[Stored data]
---

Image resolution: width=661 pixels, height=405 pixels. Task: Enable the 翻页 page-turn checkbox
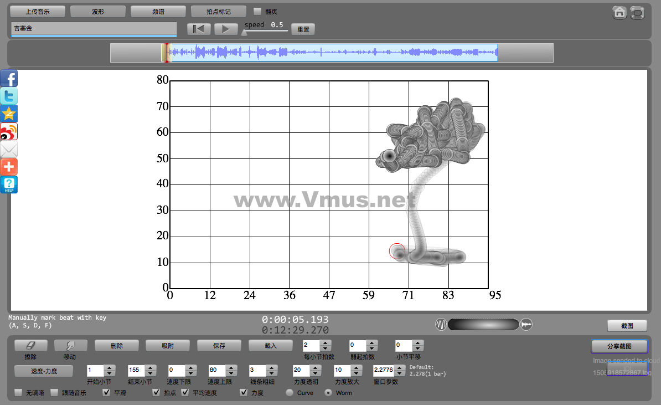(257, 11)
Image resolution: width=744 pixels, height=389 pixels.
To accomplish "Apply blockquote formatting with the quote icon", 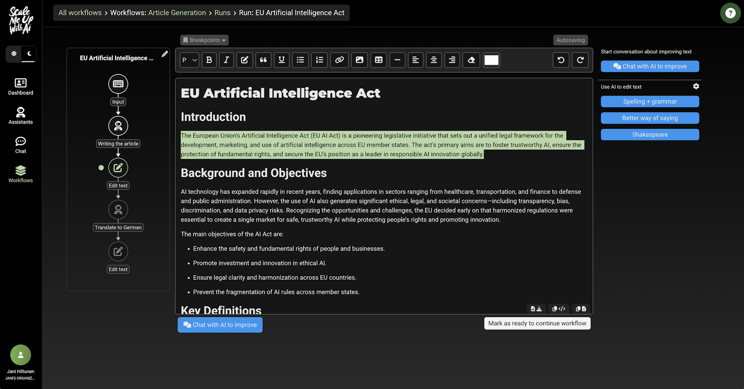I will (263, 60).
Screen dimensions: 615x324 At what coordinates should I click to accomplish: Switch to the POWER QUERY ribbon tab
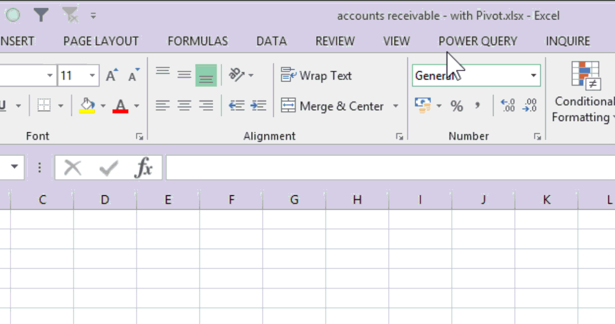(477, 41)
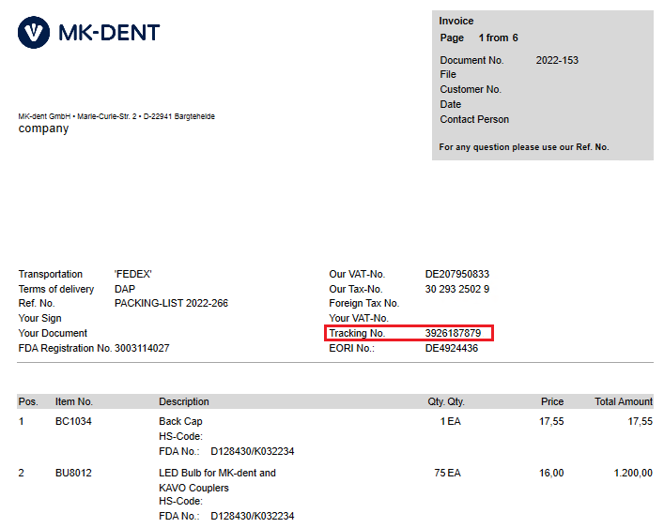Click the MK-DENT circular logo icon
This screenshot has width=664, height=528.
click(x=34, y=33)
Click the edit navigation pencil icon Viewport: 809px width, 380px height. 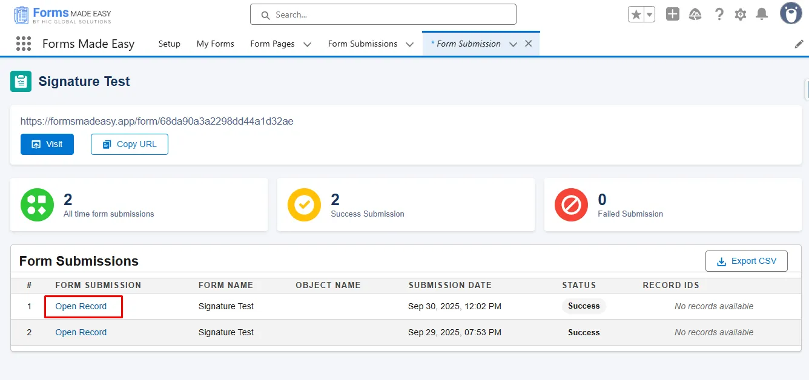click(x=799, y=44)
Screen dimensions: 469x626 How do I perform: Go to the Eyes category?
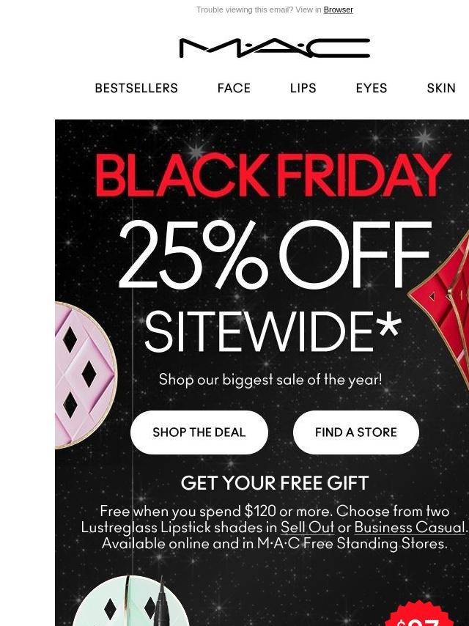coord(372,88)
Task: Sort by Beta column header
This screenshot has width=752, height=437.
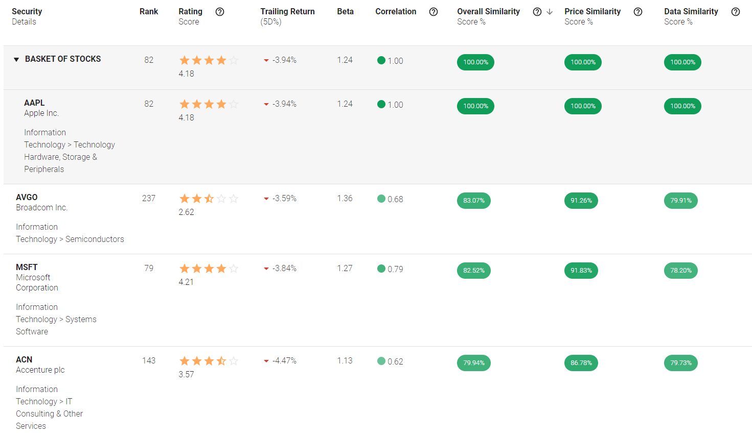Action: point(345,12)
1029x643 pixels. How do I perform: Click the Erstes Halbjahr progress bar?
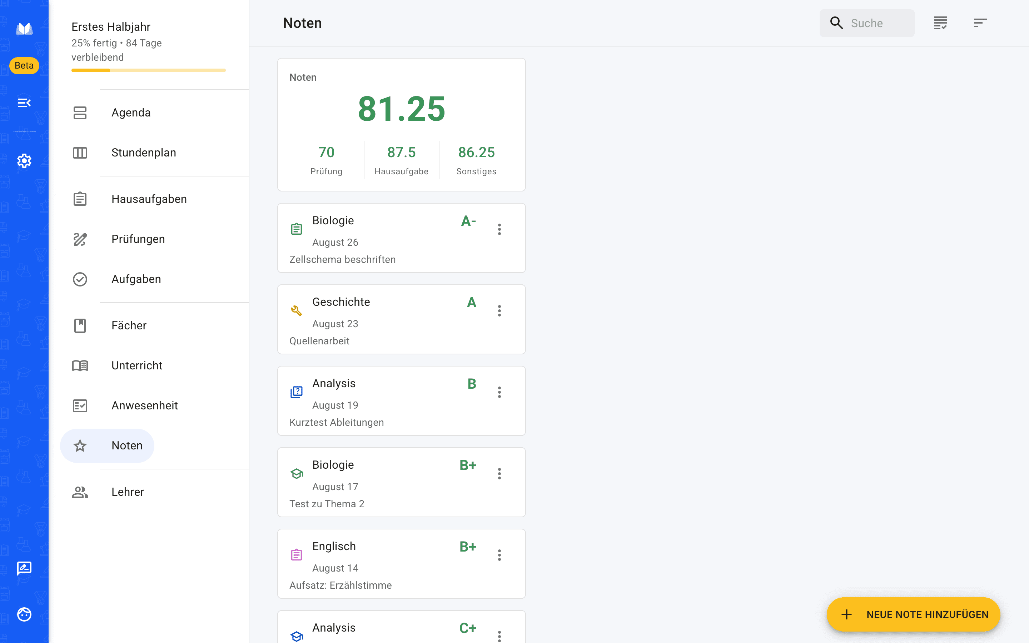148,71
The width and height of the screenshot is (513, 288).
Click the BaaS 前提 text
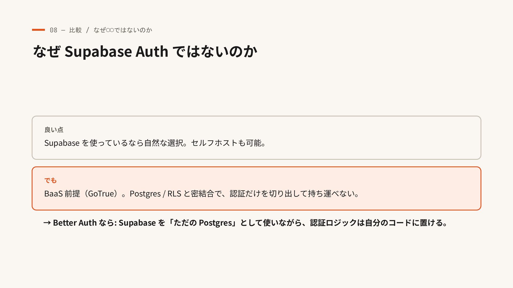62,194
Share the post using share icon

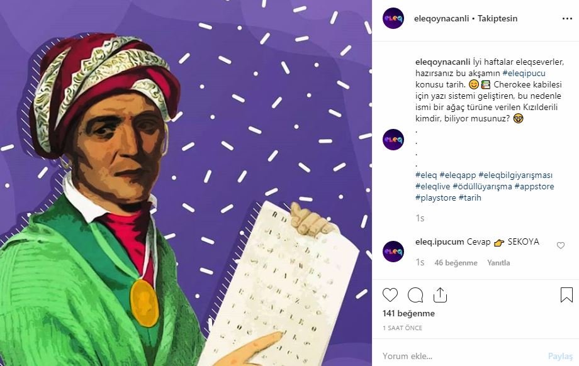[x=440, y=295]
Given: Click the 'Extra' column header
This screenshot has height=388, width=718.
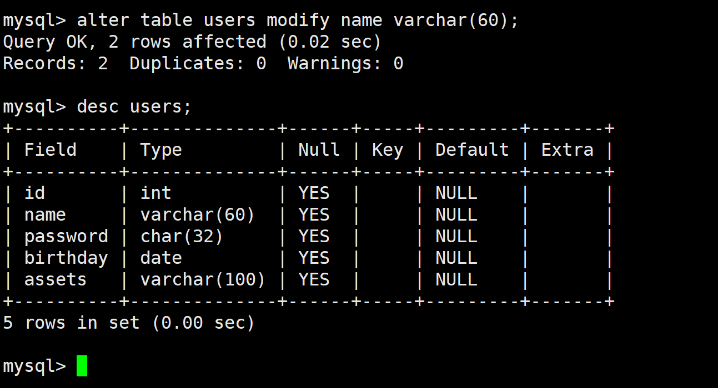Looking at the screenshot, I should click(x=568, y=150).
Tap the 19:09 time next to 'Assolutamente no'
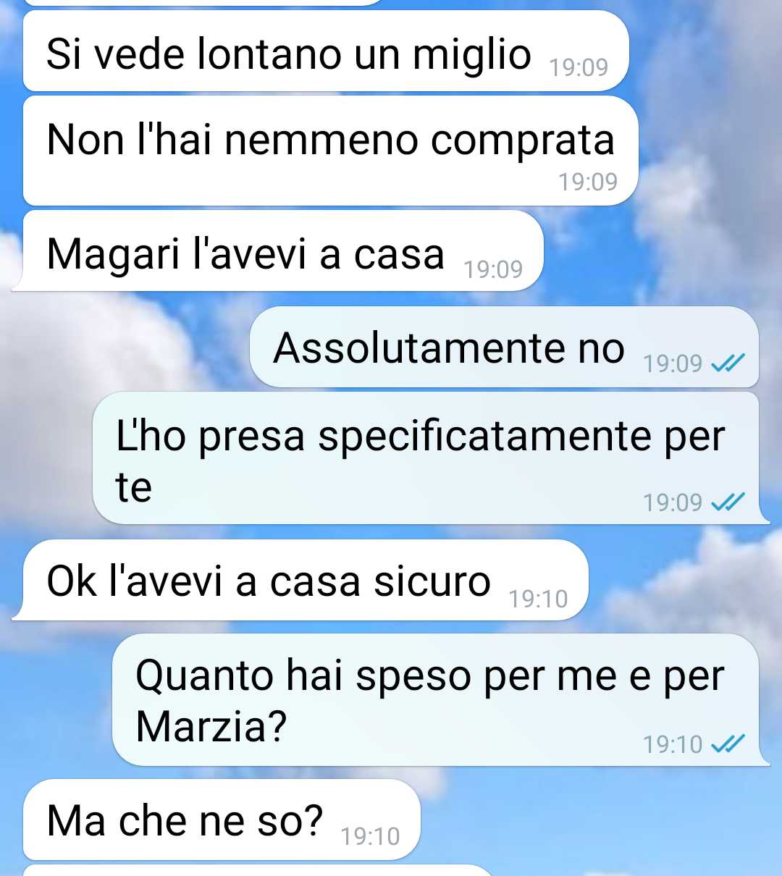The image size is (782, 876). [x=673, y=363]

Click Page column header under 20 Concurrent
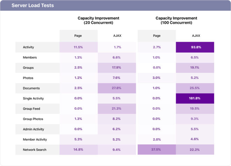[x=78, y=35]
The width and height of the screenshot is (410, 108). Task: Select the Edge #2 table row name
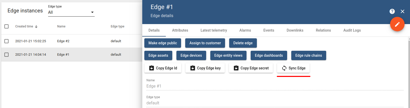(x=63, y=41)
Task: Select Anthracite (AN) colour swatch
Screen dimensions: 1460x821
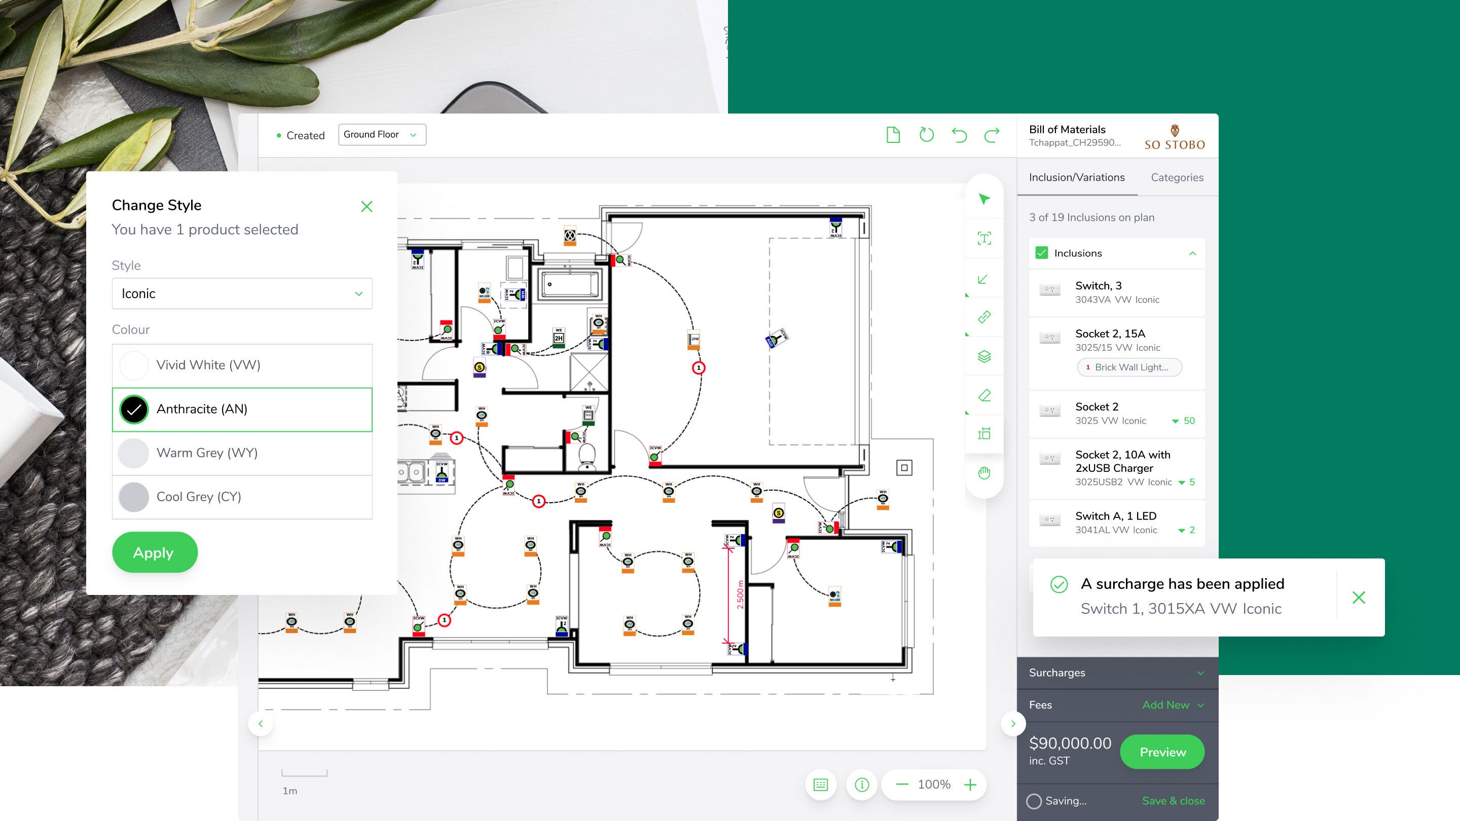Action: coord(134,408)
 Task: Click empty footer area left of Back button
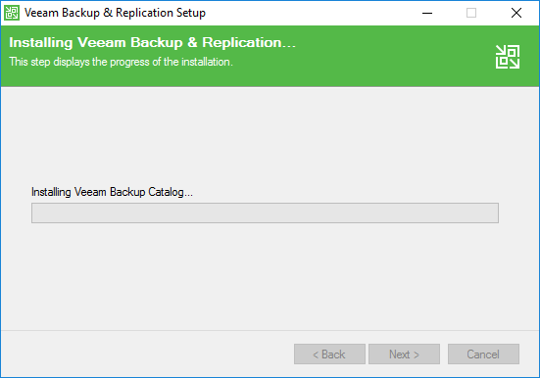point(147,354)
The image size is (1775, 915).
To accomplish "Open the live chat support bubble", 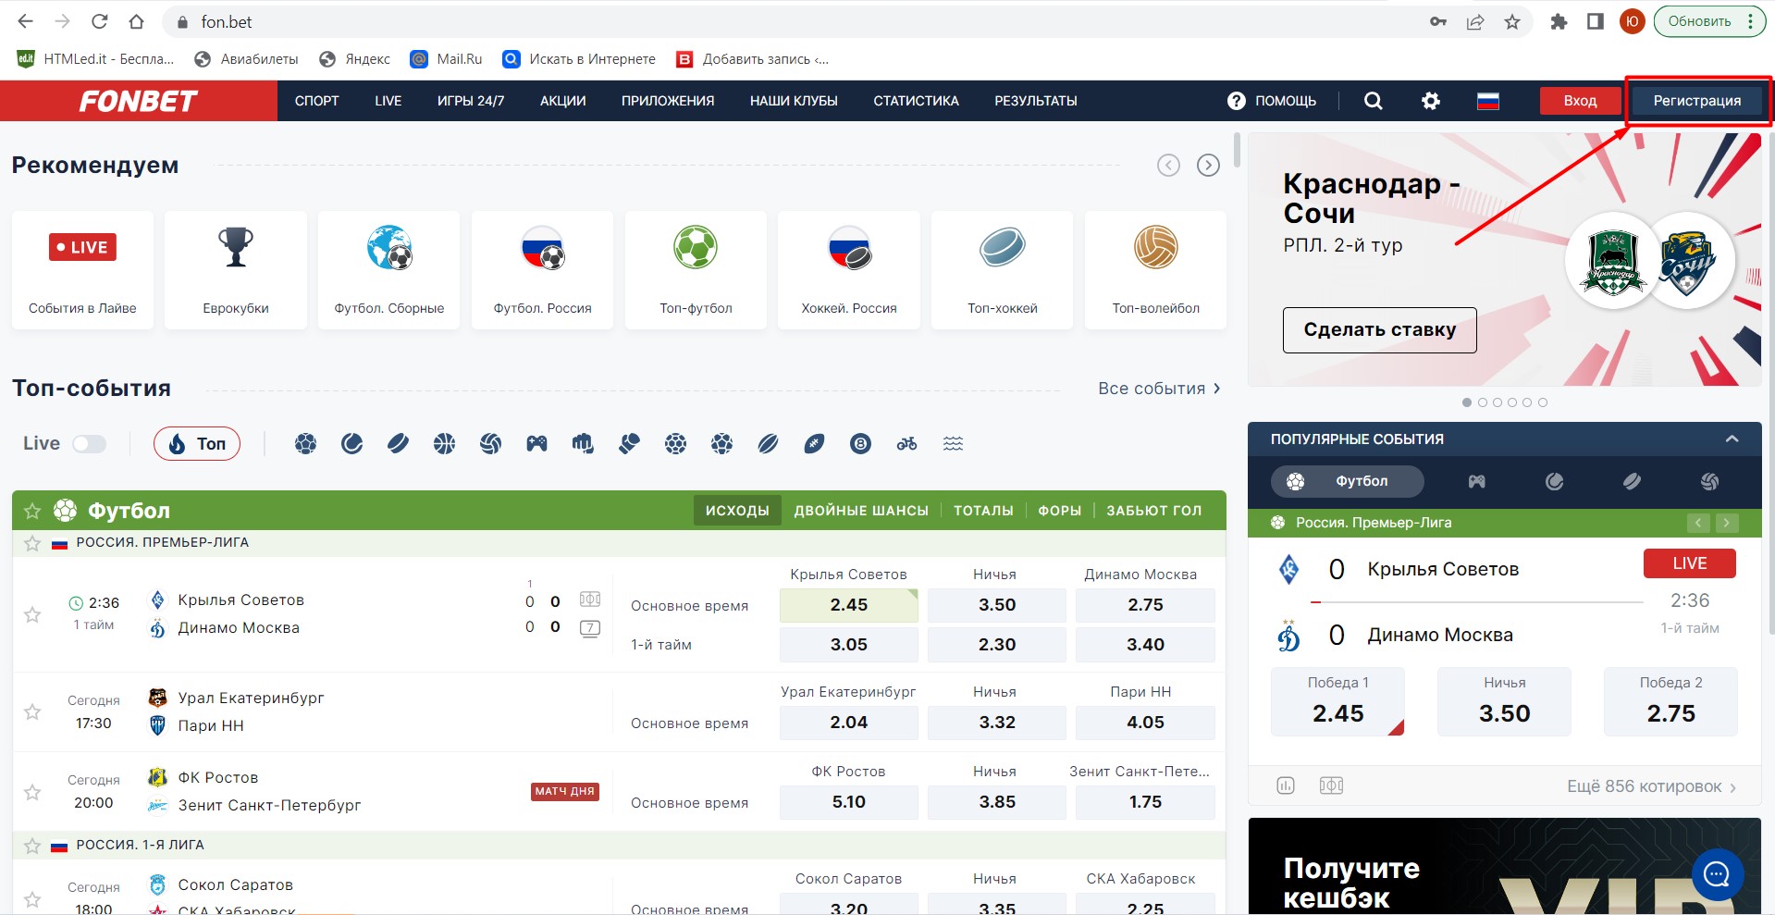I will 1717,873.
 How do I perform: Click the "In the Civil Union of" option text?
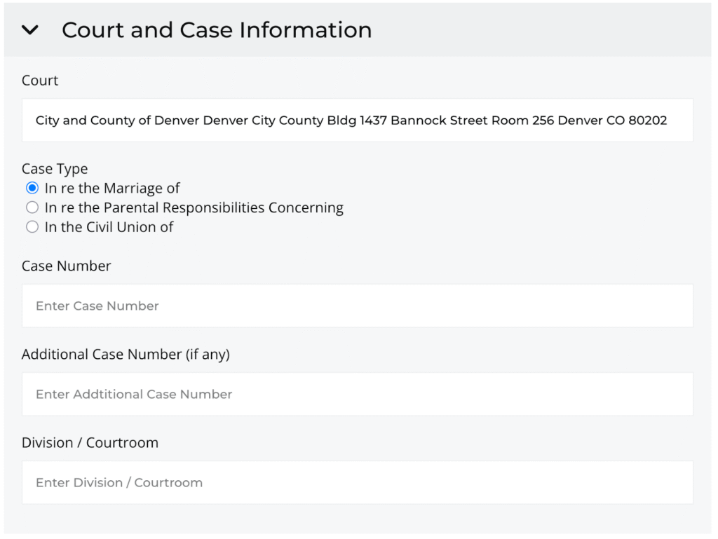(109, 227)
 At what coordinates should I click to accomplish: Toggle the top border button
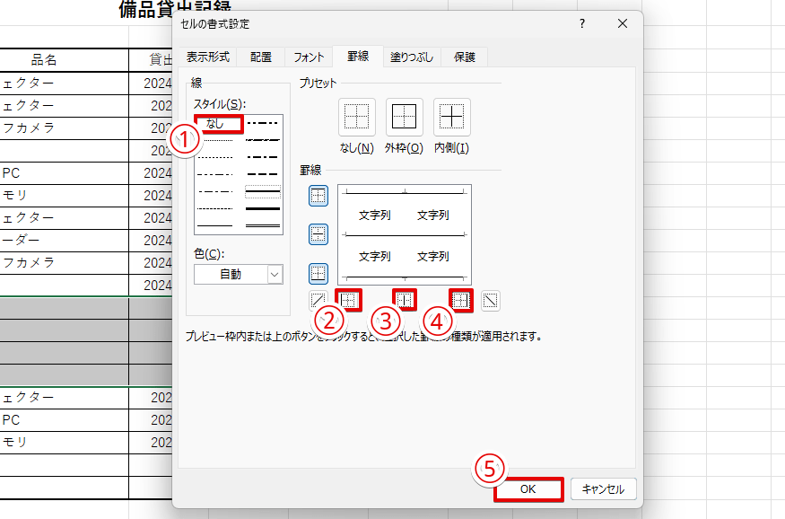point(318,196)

---

Omit the pictures, then extract verbatim only those lines that fall between the line containing "the Civil Union" and the final line of the records above, both included.

 How do I perform: Click the "In the Civil Union of" option text?
(109, 227)
 At what coordinates should I click to accomplish: Toggle the top border button
point(318,196)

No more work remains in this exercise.